During the period just past down at the Quinta, the Old Gringo noticed one morning that the three female cats, Smokey, Cleopaetra, and Calico were all in the kitchen pantry. They were all arrayed, tail to snout, like spokes of a wagon-wheel, pointing directly under a little wagon that Alvaro uses when he is painting and doing small repairs around the house.
The cats are all wierd....which is normal for cats....especially spoiled cats, so I was not surprized at first. But then it was noted that Smokey, the persian-type cat, was flicking her tail vigourously....like before taking down a bird or pouncing on a mouse. Her sister turned and looked at me with eyes the size of steak-platters, and her tail was puffed up like Dolly Parton's hair-do.
So an inspection was made and lo and behold, we had a 2 foot-long coral snake. It was only the 4th one to be seen on our about the property, and the violation of my own rule about the total securing of the screen doors....shutting them snug to the door molding and hooking them shut....had brought the visitor in upon us. I noticed that during the morning, earlier, I had left the door only slightly open....less than an inch....after feeding the neighbour's chickens. It was still open. Leaving the cats to their work, the Old Gringo went to the guest room to make sure that set of doors was correctly shut.....then called the neighbour's son to go and get Efrain *(Alvaro's brother-in-law) and then proceeded to trap and/or slay the beast.
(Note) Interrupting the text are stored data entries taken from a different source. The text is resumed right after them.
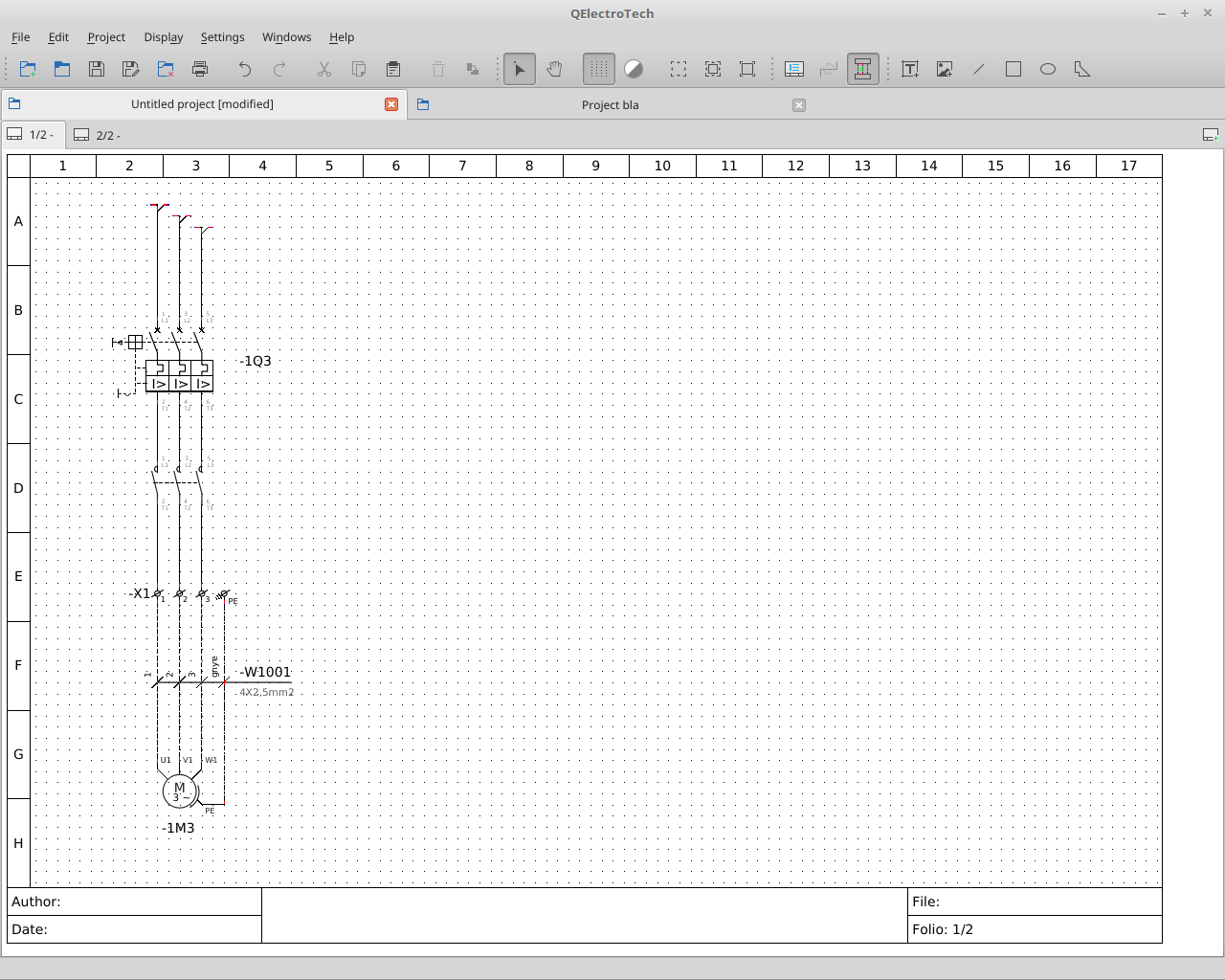Choose the ellipse drawing tool
Screen dimensions: 1225x980
(x=1048, y=69)
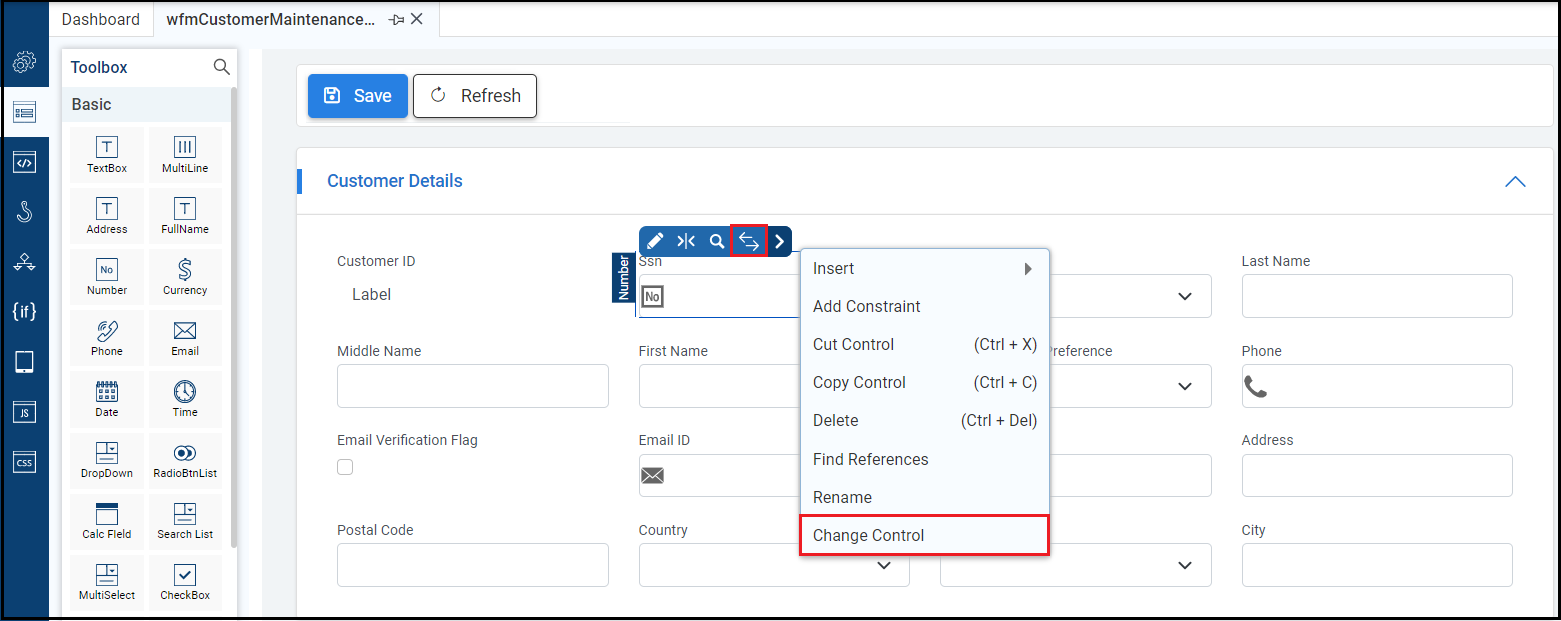Select Add Constraint menu entry
This screenshot has width=1561, height=621.
click(x=866, y=306)
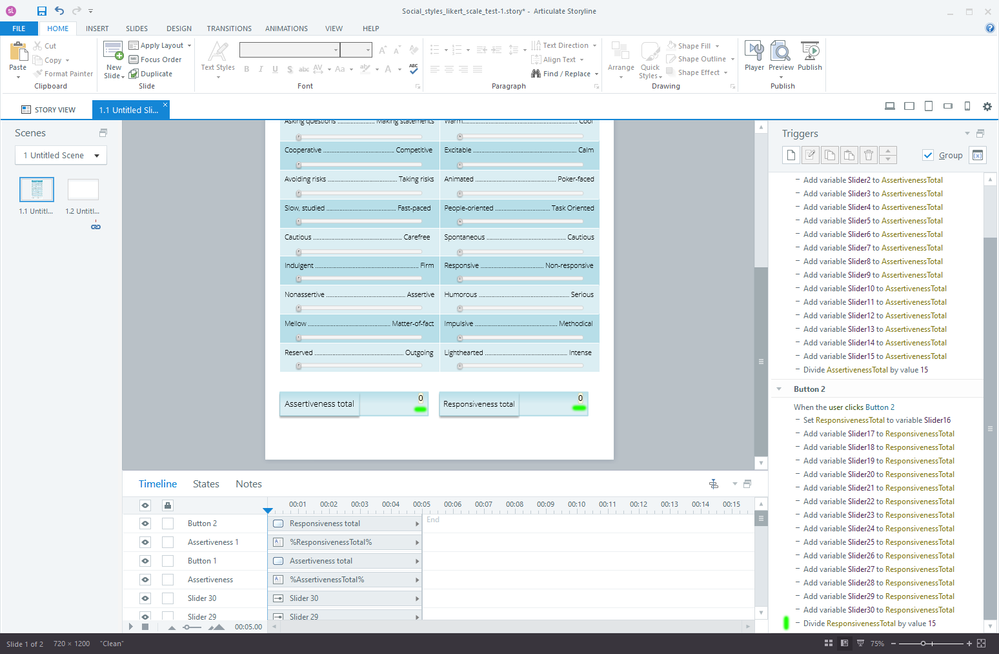This screenshot has height=654, width=999.
Task: Toggle visibility of Slider 30 in timeline
Action: [x=145, y=599]
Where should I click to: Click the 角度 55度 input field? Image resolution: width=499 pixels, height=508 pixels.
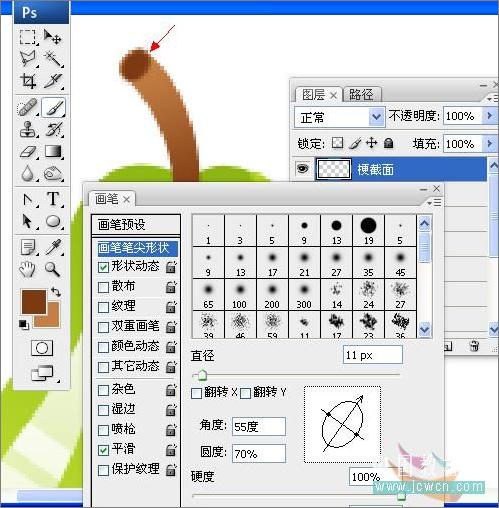259,426
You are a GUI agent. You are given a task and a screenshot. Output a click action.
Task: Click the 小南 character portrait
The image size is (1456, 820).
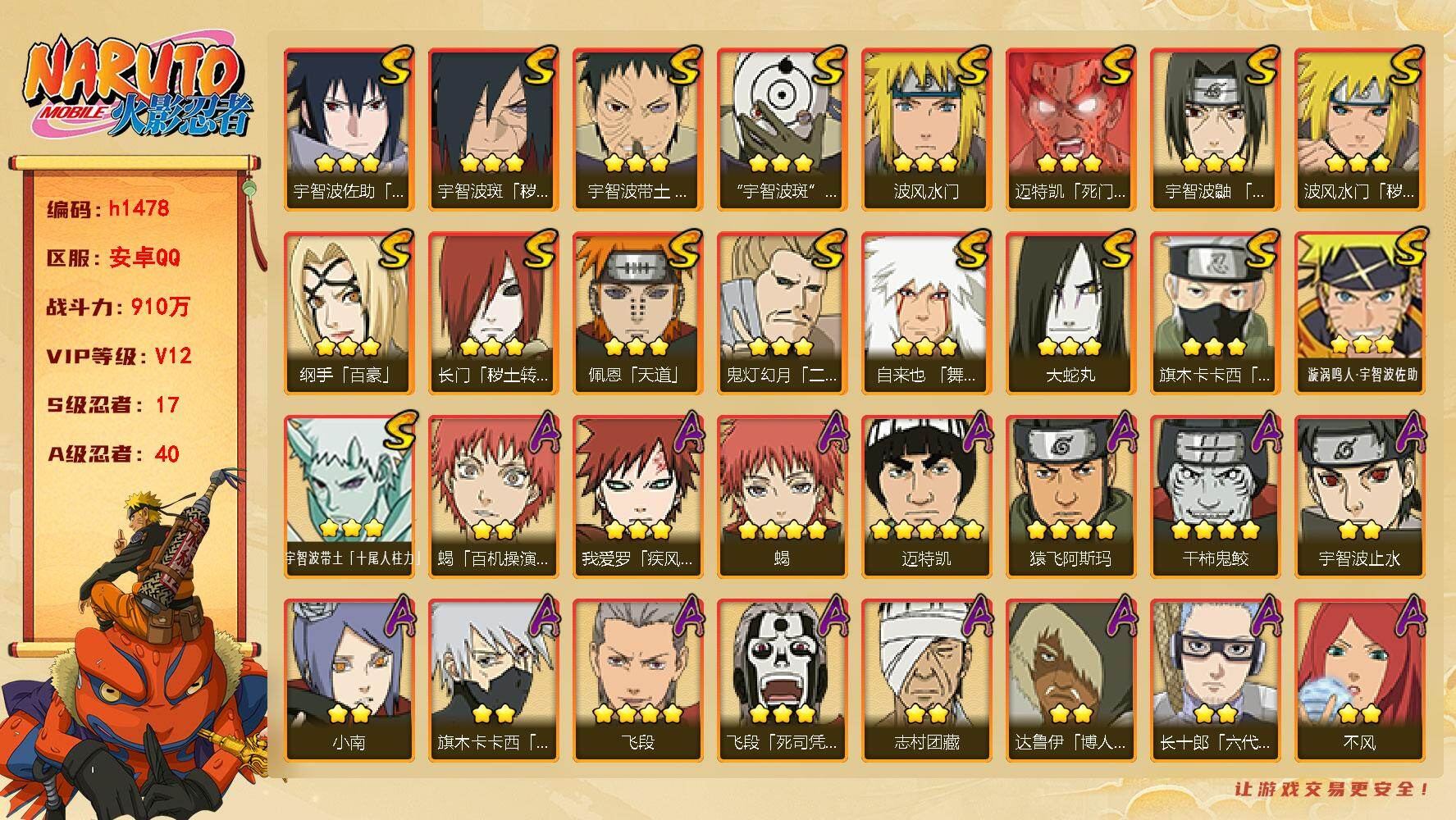pyautogui.click(x=349, y=681)
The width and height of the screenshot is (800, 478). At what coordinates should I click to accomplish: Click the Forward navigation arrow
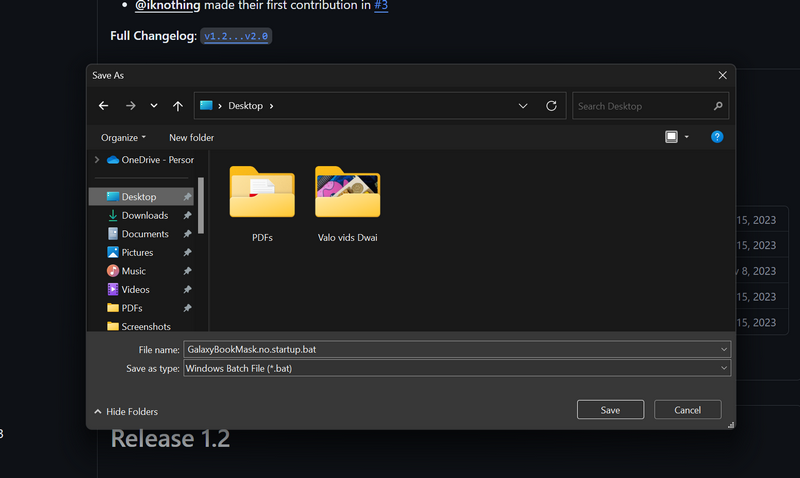click(130, 106)
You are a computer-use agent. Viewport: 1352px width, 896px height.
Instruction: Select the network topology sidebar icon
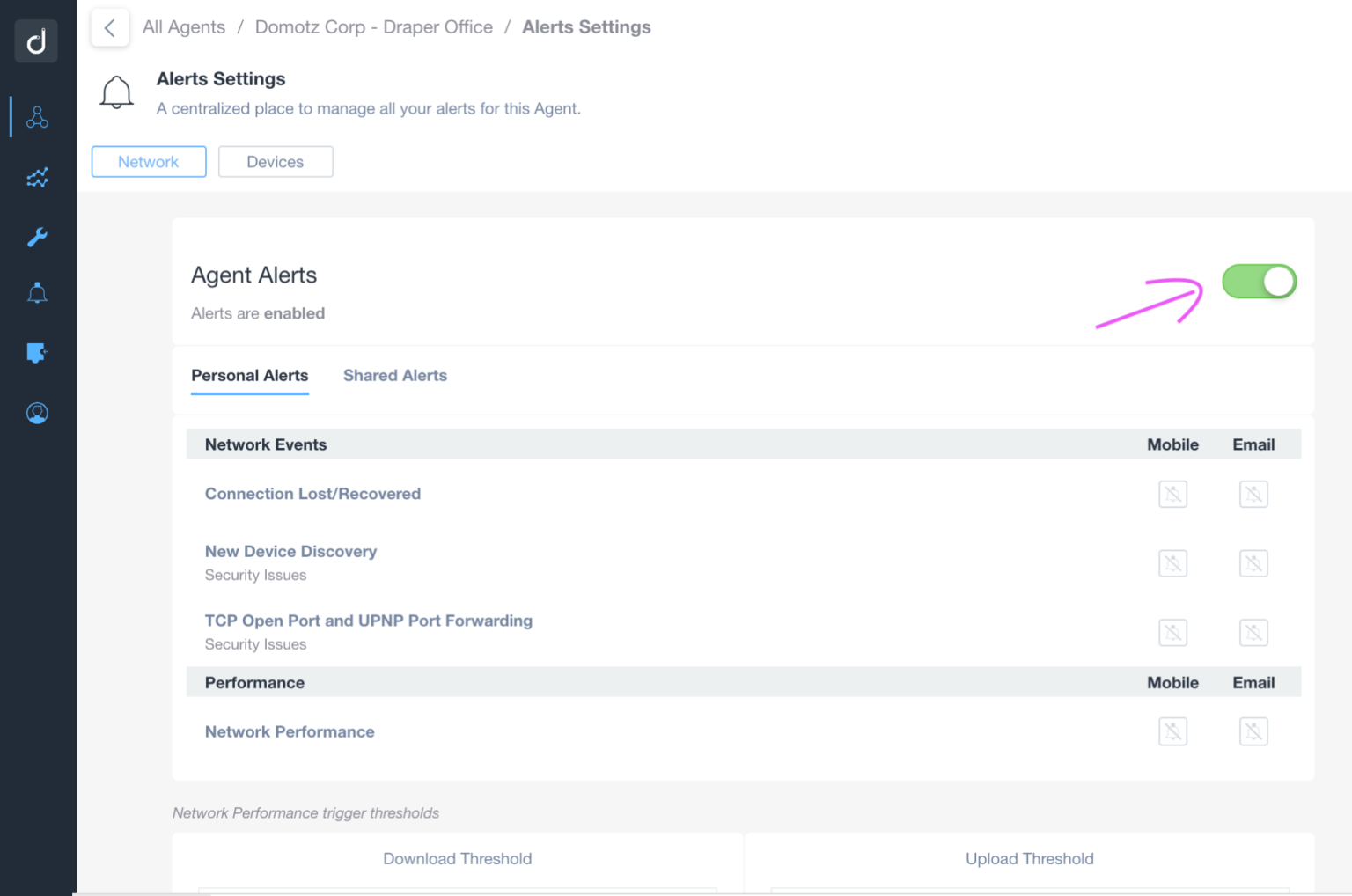(x=37, y=116)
By this time, however, it could be noticed that the cats were all at the back door, standing on their hind-legs looking anxiously at something outside. My attention was directed to where the snake had been but was no longer. That is an icy-type feeling. But then it was remembered that a coral snake, although extremely venomous, is also quite a coward. Given an out, they always flee.
So, outside went the Old Gringo, carefully searching any reasonable path of retreat for Caroline the Coral Snake. The cats went in front....(Calico went in front as well, as long as she was behind someone)....and I trained my far-sighted eyes as best they would on the area where the cats were going. The path they bloodhounded went towards the Rio Corona and was soon covered by impenetrable bramble. Returning, Efren was encountered already inside the house. He listened stone-faced to my explanation of things and then observed that we would have to evacuate the entire pantry and even the kitchen since the Old Gringo had not actually seen the snake leave. His conclusion was my conclusion, so the next hour was spent in moving things that had not been moved for a while. We filled several large plastic garbage bags and did quite a bit of "improved placement" of things.....as well as a bit of helpful inventory assessment.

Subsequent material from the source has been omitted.